NEST SITE / CHARACTERISTICS: Colonies of little black ants are small and contain many queens. If disturbed, colonies will readily move to other locations. Winged reproductives appear from June to August. Indoors, little black ants nest in woodwork, decaying wood and masonry. Outside nests are found in the soil under rocks, logs or debris. Nests may also be found in landscape mulch and in open areas of lawns where nests are characterized by small craters of very fine soil. A common location for outdoor nests is directly adjacent to building foundations. These ants forage in trails commonly seen on foundation walls and along sidewalks.

FEEDING PREFERENCES: Little black ants are most commonly observed foraging on sugar sources such as insect honeydew and plant nectars. Indoors, little black ants may feed on grease, oil, meats, fruits, vegetable material such as corn meal, and sweets. Outdoors, they eatother insects, honeydew and sap secretions.



NEST SITE / CHARACTERISTICS: Colonies average 3,000–4,000 ants with several queens. Pavement ants normally nest in soil; however, they occasionally nest indoors in walls, insulation and under floors. Colonies will move near a heat source in winter. Pavement ants often follow pipes through slabs to access build- ings. Outdoors, these ants nest in soil under stones, slabs, next to buildings and in pavement cracks. They enter through cracks in slabs, expansion joints and natural openings of buildings. Pavement ants like to travel under the edges of carpet next to the tack strip. To inspect or treat this area, carefully lift the car- pet a small section at a time, then press down firmly to replace the carpet. Soil nests may have a characteristic “dirt crater” around the opening. Pavement ants forage up to 30 feet in trails.

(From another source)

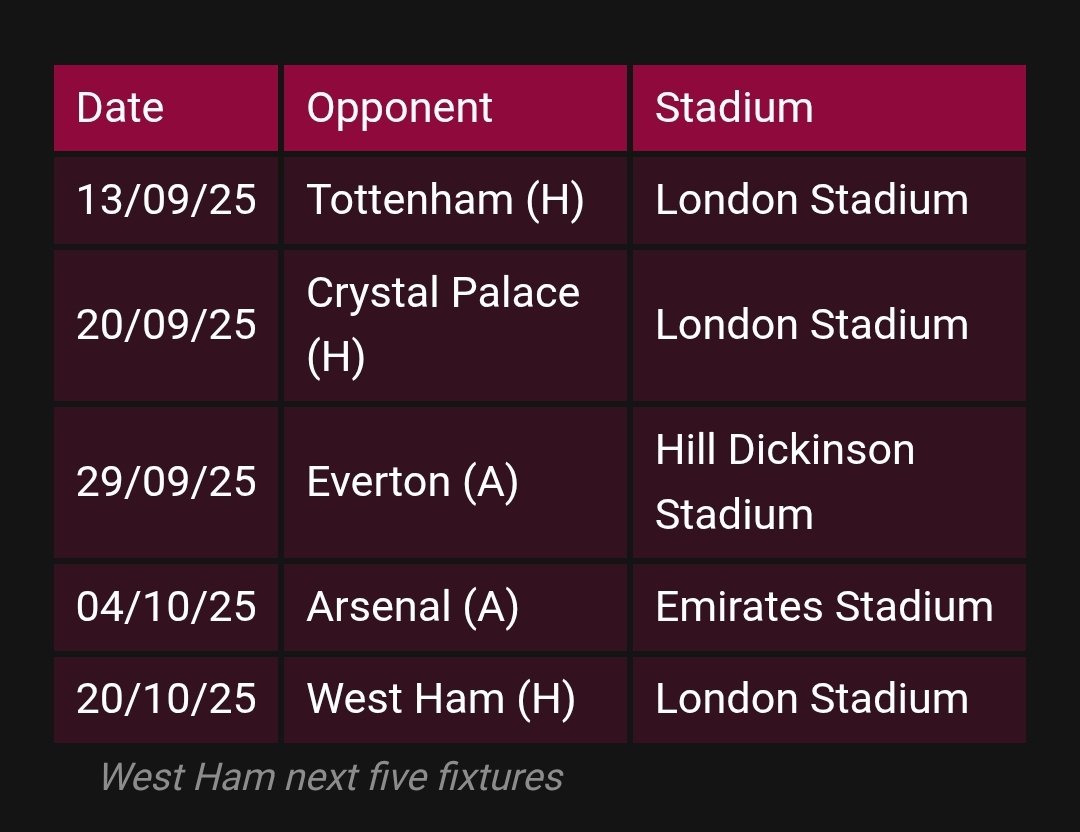
Task: Click the 20/09/25 date cell
Action: (166, 325)
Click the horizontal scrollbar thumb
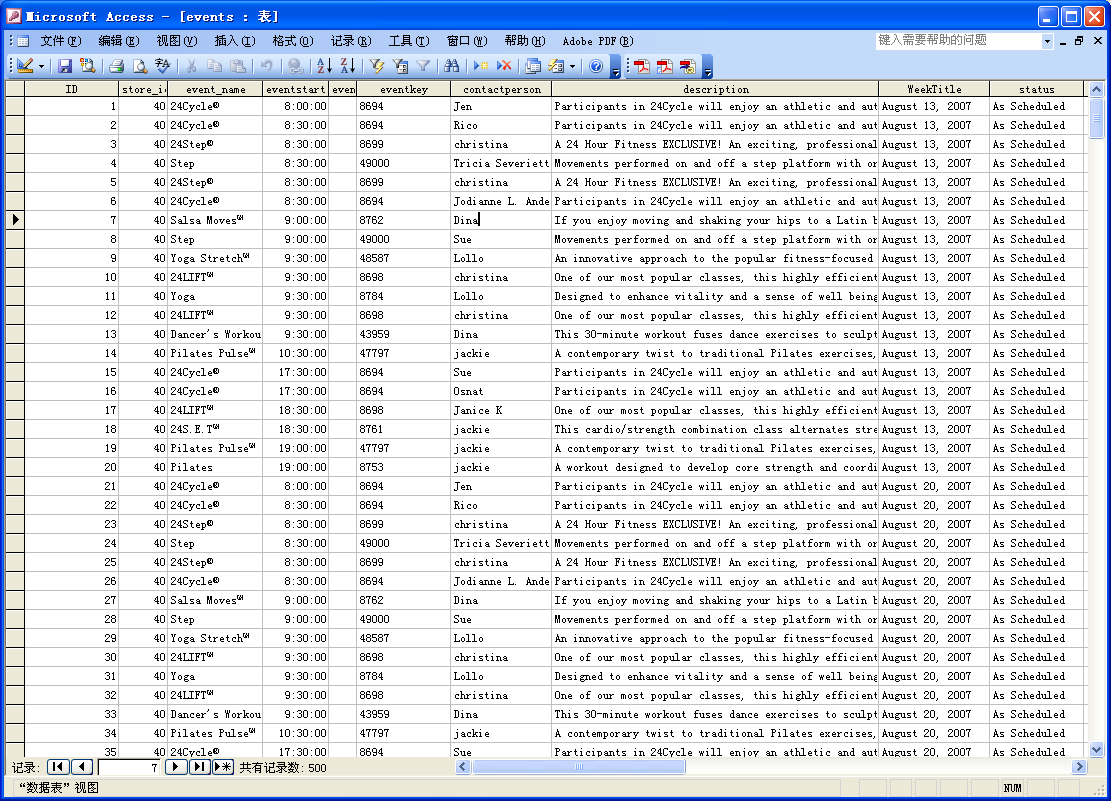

FEEDING PREFERENCES: Pavement ants are opportunistic feeders that will “swarm” on foods that appear within their foraging range and are therefore easily controlled with bait. Indoors, pavement ants feed on meats, nuts, cheese, honey, bread crumbs, meats and grease. Pet food bowls are common foraging sites for pavement ants. Outdoors, this ant feeds on insects, honeydew, seeds and plant sap.



NEST SITE / CHARACTERISTICS: Pharaoh ant colonies range in size from several hundred thousand workers and several hundred reproductive females to very small colonies with 100 workers and one or two females. These ants nest almost anywhere, but prefer warm, humid areas near sources of food and water — in wall voids, behind baseboards, in furniture, under floors and between linens. In southern regions, colonies can exist outdoors. Workers range widely from the nest and establish visible trails to food and water sources. Pharaoh ants commonly use electrical and telephone wires, plumbing and other utility lines as trail routes. Outdoors, these ants nest in debris collected on flat roofs, entering and exiting via poorly caulked or defective windows, under flashing and through weep holes.

FEEDING PREFERENCES: Pharaoh ants have a wide preference of foods, from syrups to fruits, sweets, meats, pet foods and dead insects. Pharaoh ants have a high daily water requirement. Workers forage for water just as aggressively as for food. They will “harvest” water from unusual sources, such as aquariums, pet dishes, condensation on plumbing fixtures and windows, refrigerator condensation pans, air conditioners and house plants. In health care facilities, pharaoh ants have been known to forage on the wounds of immobile patients or residents.



NEST SITE / CHARACTERISTICS: Thief ant colonies are relatively small and contain a few hundred to several thousand workers with many queens. Thief ants commonly nest close to other species of ants. Flights of swarmers begin in June and end in late fall. Indoors, thief ants nest in small crevices, woodwork and masonry. These ants forage in set trails. Their behavior is similar to pharaoh ants. Outdoor nests are found in exposed soil or under objects, in trash, rotten wood and tree cavities. Thief ants commonly enter structures during hot, dry weather.

FEEDING PREFERENCES: Thief ants prefer high-protein foods, but will feed on sweets. They feed on meats, bread crumbs, fruit, animal fats, oils, nuts, pet foods and dairy products. Outdoors, thief ants feed on almost any organic matter, including insects, honeydew, seeds and germinating seeds.